Washington Post Staff Writer
Friday, October 17, 2008; Page A20

BAGHDAD -- Qassim Frez, a senior Iraqi civil servant, has a problem officials in Washington might envy. Iraq has piled up tens of billions of dollars from oil sales, and its bureaucrats are struggling to spend the windfall.

"It is very, very difficult for the ministries," said Frez, a director-general of the Planning Ministry, sitting in a dilapidated office with dirty white walls, lit by bare fluorescent lights that occasionally flicker off.

As U.S. reconstruction spending tails off here, American officials are increasingly concerned about Iraq's ability to assume its own rebuilding. The Government Accountability Office estimates that Iraq's budget surplus will hit $67 billion to $79 billion this year, although some U.S. officials say it will be less because of tumbling oil prices.

The U.S. government is spending millions of dollars to train Iraqi officials to spend their oil wealth. But Iraq's bureaucracy remains hollow, mired in the stacks of paper and rubber stamps of years past, with many of the best technocrats having fled the country.

The Iraqi surplus has ignited bipartisan outrage in Congress, where some lawmakers complain that the United States is spending too much in Iraq while its government accumulates cash. In Iraq, American military officials fear the spending lag could contribute to civil disorder.

Gen. Ray Odierno, commander of U.S. forces in Iraq, said in an interview with The Washington Post that one of the top threats here is "the inability of the government of Iraq to provide basic services, specifically electricity, sewage and water, to the people."

Before the U.S.-led invasion in 2003, Iraq had one of the most centralized economies in the world, with much government spending aimed at consolidating the power of Saddam Hussein. Bureaucrats are still hesitant to show initiative in a country where independent-minded ministers risked execution, American officials say.

Since Hussein's fall, rebuilding has been deterred by violence that has claimed the lives of hundreds of thousands of Iraqis and more than 4,100 Americans, and driven millions from their homes.

"What was once an Iraqi secular middle class has essentially decamped to neighboring states," said Joost Hiltermann, the Middle East deputy program director for the International Crisis Group, a nongovernmental organization. The exodus included many civil servants, he said. "It has a huge impact on the ability of the Iraqi government to function."

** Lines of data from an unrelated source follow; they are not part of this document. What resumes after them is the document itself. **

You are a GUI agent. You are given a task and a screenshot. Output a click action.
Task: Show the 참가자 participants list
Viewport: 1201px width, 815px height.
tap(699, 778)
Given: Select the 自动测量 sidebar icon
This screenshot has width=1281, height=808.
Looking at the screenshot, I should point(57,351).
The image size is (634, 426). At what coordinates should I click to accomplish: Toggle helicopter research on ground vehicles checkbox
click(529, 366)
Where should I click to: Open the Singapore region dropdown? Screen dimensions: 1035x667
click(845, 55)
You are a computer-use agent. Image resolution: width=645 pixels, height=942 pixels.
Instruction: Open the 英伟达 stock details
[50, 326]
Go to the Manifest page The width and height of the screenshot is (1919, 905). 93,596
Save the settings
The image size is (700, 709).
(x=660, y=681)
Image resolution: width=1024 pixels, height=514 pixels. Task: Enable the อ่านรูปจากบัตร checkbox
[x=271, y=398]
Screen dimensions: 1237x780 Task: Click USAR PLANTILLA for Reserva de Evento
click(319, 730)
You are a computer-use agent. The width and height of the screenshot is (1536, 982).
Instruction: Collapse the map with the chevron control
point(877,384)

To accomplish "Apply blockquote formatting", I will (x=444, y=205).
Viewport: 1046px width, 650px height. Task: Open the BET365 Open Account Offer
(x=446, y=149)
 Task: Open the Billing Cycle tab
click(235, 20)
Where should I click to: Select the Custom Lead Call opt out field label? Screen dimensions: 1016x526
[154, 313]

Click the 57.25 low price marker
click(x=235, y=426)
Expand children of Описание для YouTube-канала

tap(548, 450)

The Planning Ministry, which guides development and reconstruction, offers a snapshot of Iraq's fragile bureaucracy. Several hundred of the 2,500 employees, including nearly all the top technical experts, have left the country, Minister Ali Baban said.

"We try to solve this problem by depending on less-qualified people," he said.

Frez, 54, the director general for government investment, is one of the few veteran technocrats who have remained. The gray-haired accountant, wearing wire-rimmed glasses and a pressed beige dress shirt and brown slacks, blamed poor security for Iraq's inability to rebuild. Even though attacks have plunged this year, the country is still plagued by shootings and bombings.